▶ Requirement
Exact transcription, pictures omitted: begin at the top line of the records below and end with the line bearing "Task: Select the 'Select".
────────────────────────────────────────
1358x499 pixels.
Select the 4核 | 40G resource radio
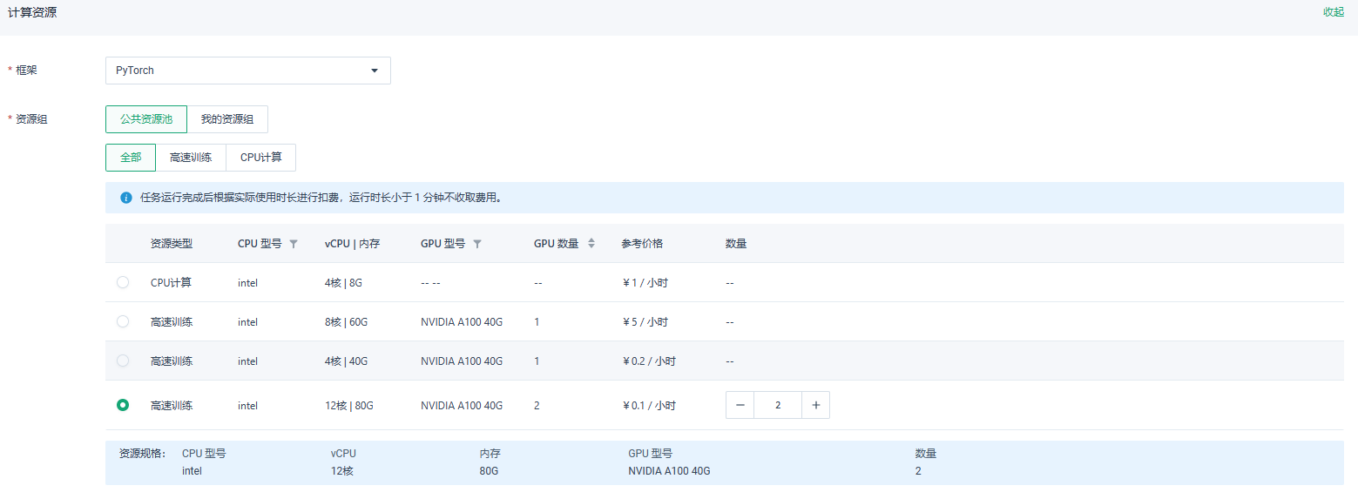pos(123,361)
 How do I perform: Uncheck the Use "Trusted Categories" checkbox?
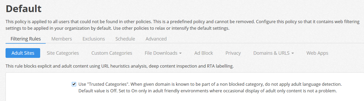(x=74, y=84)
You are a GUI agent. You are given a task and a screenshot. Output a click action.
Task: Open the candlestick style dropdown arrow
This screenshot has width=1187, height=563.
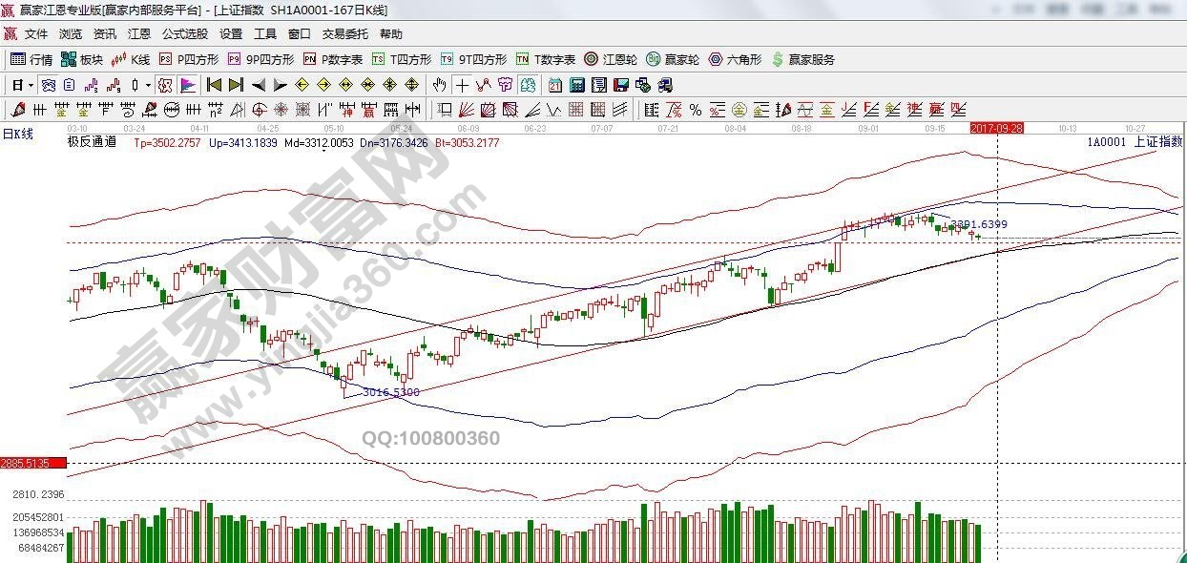tap(148, 85)
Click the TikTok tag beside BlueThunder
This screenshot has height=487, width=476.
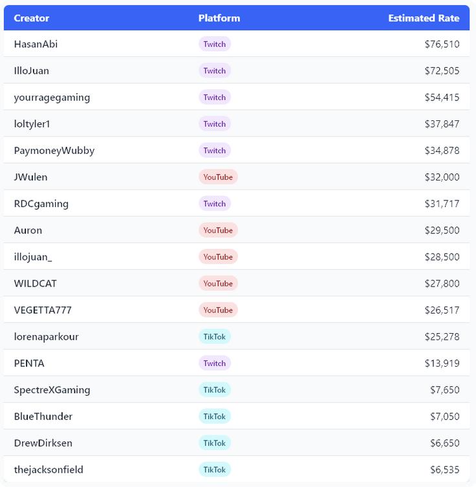[215, 417]
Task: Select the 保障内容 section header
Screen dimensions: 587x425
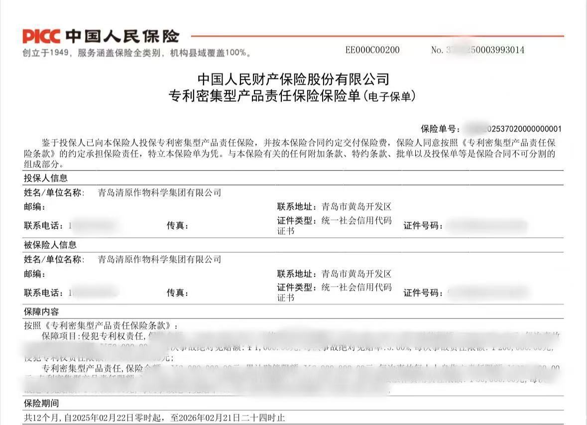Action: 41,312
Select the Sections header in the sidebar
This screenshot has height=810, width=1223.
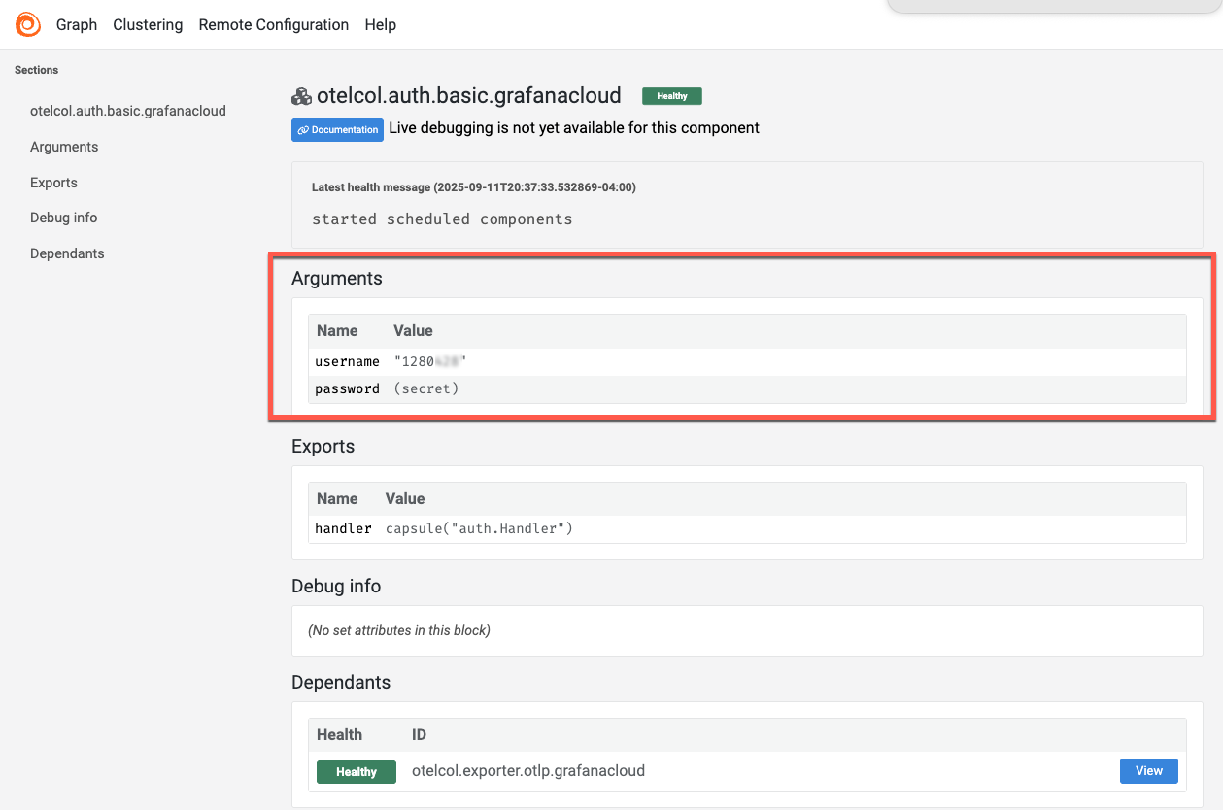tap(36, 70)
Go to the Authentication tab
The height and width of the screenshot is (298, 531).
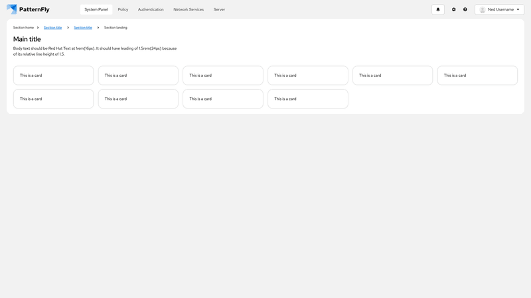pos(151,9)
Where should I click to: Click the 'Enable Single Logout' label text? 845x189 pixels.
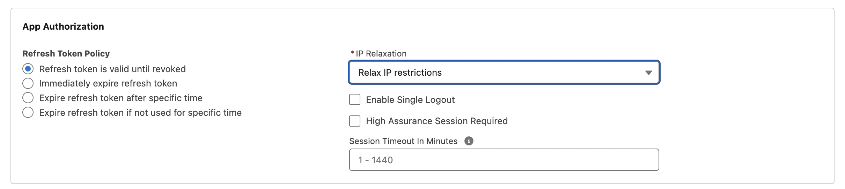click(410, 100)
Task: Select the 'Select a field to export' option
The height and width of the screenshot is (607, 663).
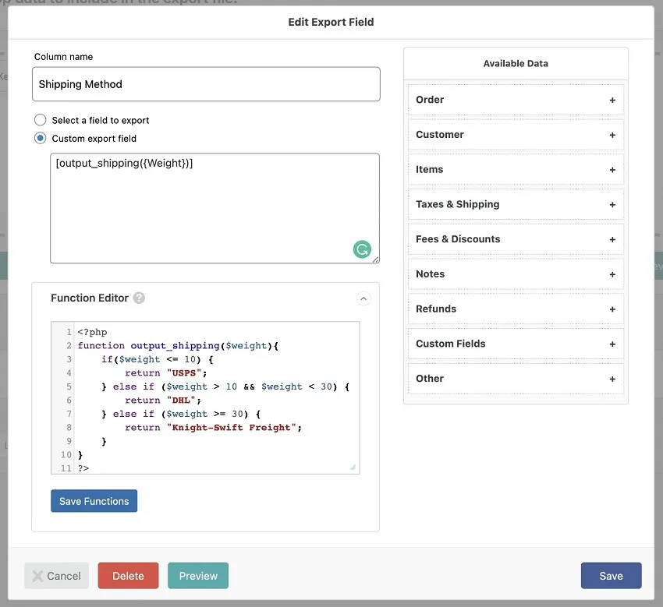Action: pos(40,120)
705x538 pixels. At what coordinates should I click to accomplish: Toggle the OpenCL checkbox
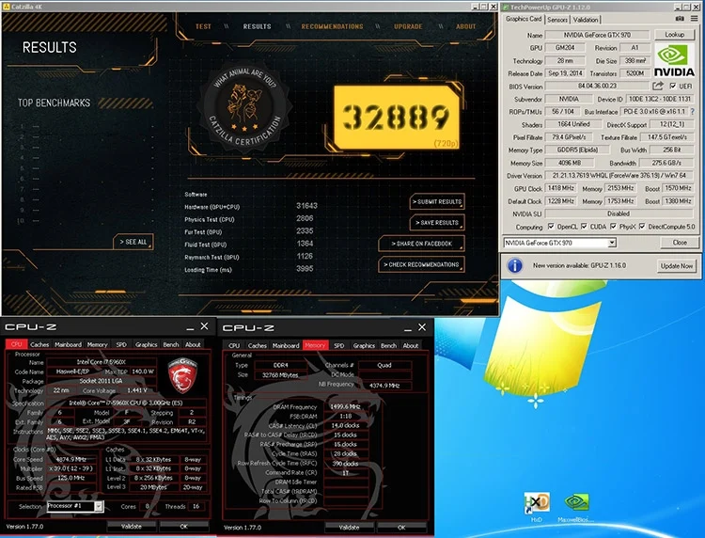click(551, 227)
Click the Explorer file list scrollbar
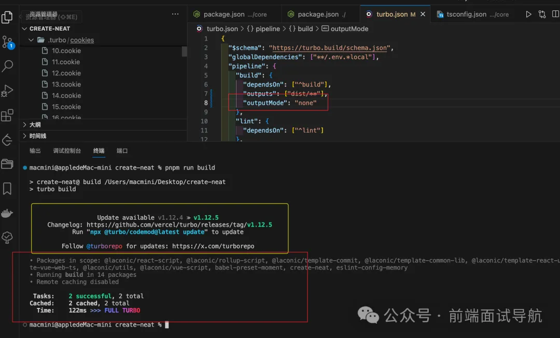Screen dimensions: 560x338 [x=184, y=51]
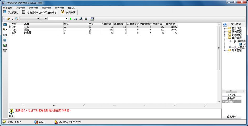Click the lightbulb 提示 icon
The height and width of the screenshot is (126, 248).
pyautogui.click(x=12, y=112)
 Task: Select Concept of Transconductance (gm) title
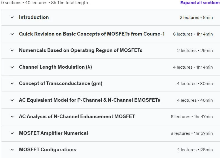pos(61,83)
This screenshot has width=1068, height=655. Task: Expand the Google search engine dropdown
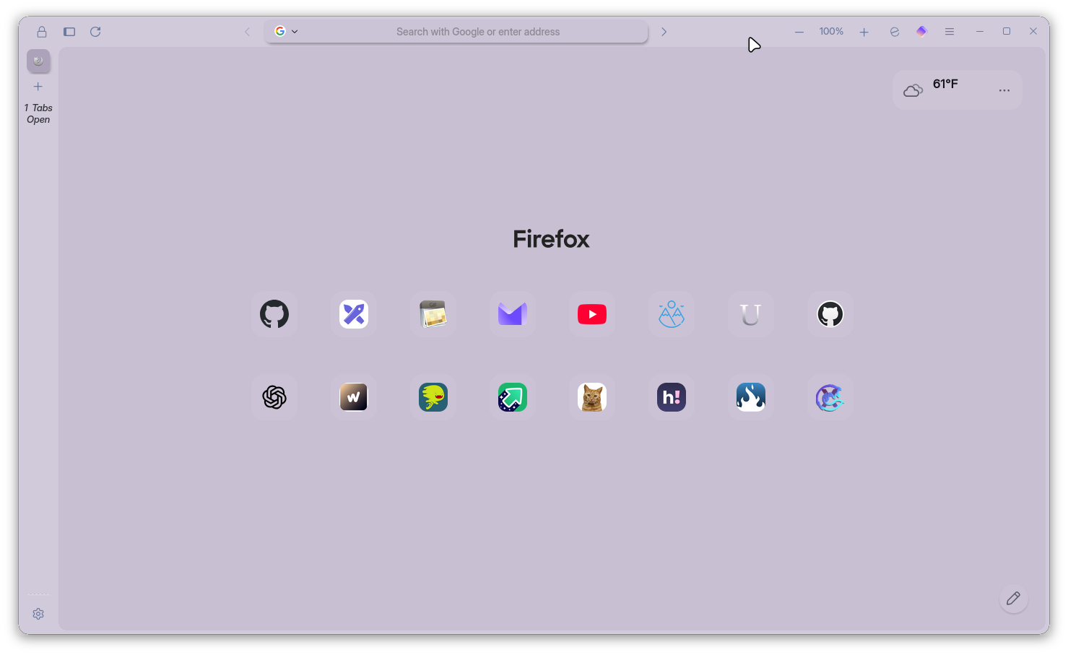[x=287, y=32]
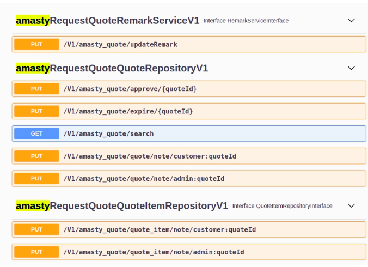Expand the /V1/amasty_quote/search path
Screen dimensions: 368x267
tap(108, 134)
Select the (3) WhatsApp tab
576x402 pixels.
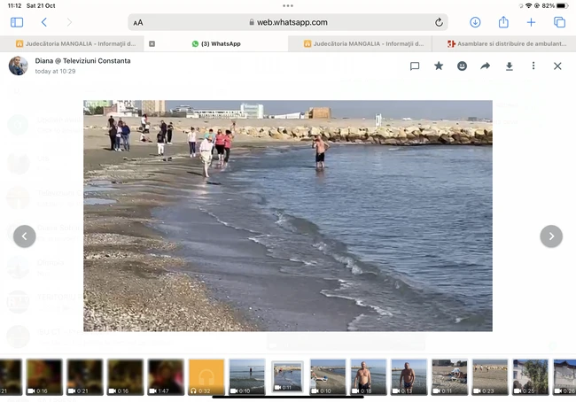(x=222, y=43)
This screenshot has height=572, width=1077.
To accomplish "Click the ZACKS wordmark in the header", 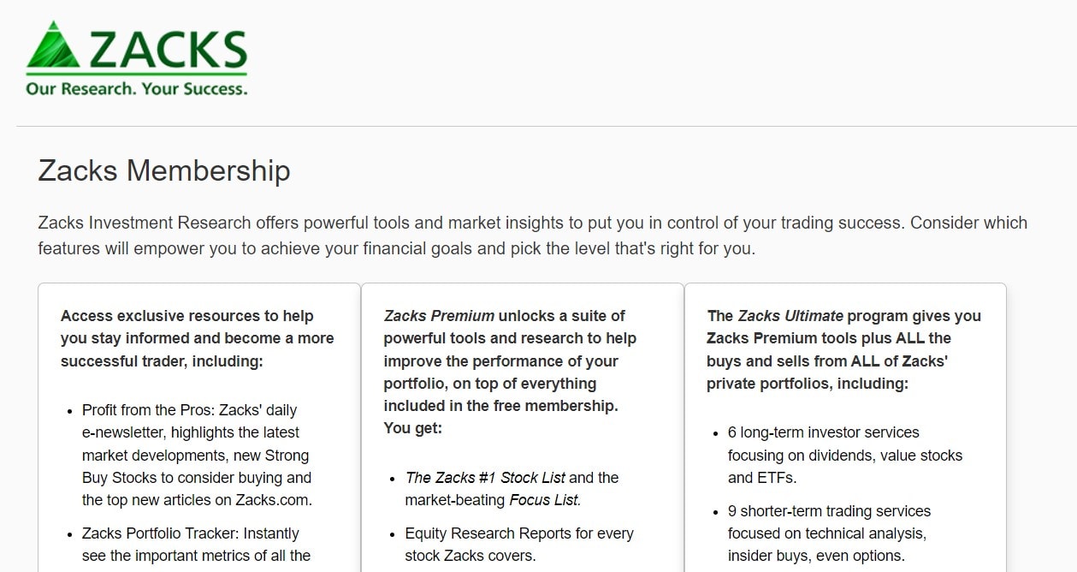I will (168, 51).
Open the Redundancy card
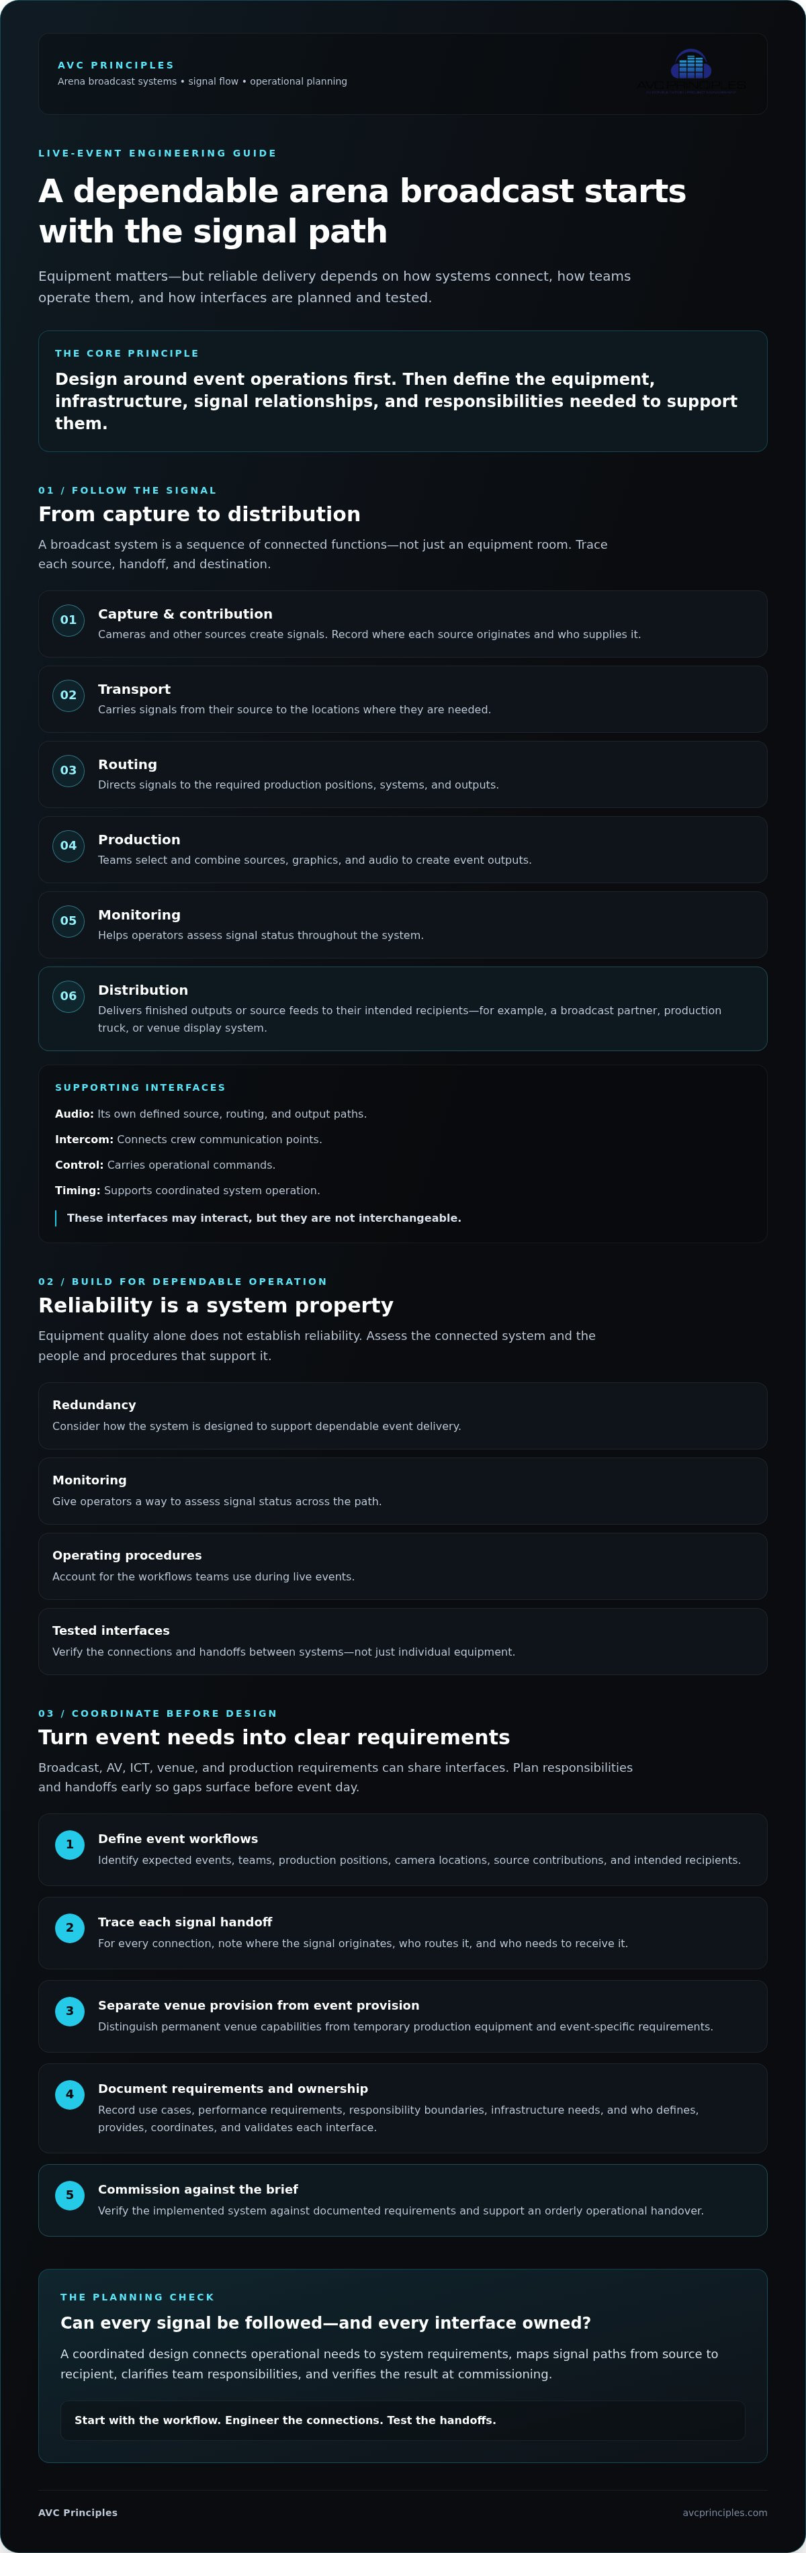Screen dimensions: 806x2553 [x=403, y=1416]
────────────────────────────────────────
▶ Result of the exercise
1358x499 pixels.
Select the 4核 | 40G resource radio
pos(123,361)
 How do I perform: Uncheck the Use "Trusted Categories" checkbox?
(x=74, y=84)
You are a GUI agent. You are given a task and a screenshot. Output a click action.
Task: Open the candlestick style dropdown arrow
This screenshot has width=1187, height=563.
tap(148, 85)
Click the TikTok tag beside BlueThunder
This screenshot has height=487, width=476.
[215, 417]
Task: Select the 保障内容 section header
Screen dimensions: 587x425
Action: 41,312
Select the Sections header in the sidebar
This screenshot has height=810, width=1223.
tap(36, 70)
Go to the Authentication tab
The height and width of the screenshot is (298, 531).
pos(151,9)
Where should I click to: Click the 'Enable Single Logout' label text? 845x189 pixels.
click(410, 100)
Task: Select the 'Select a field to export' option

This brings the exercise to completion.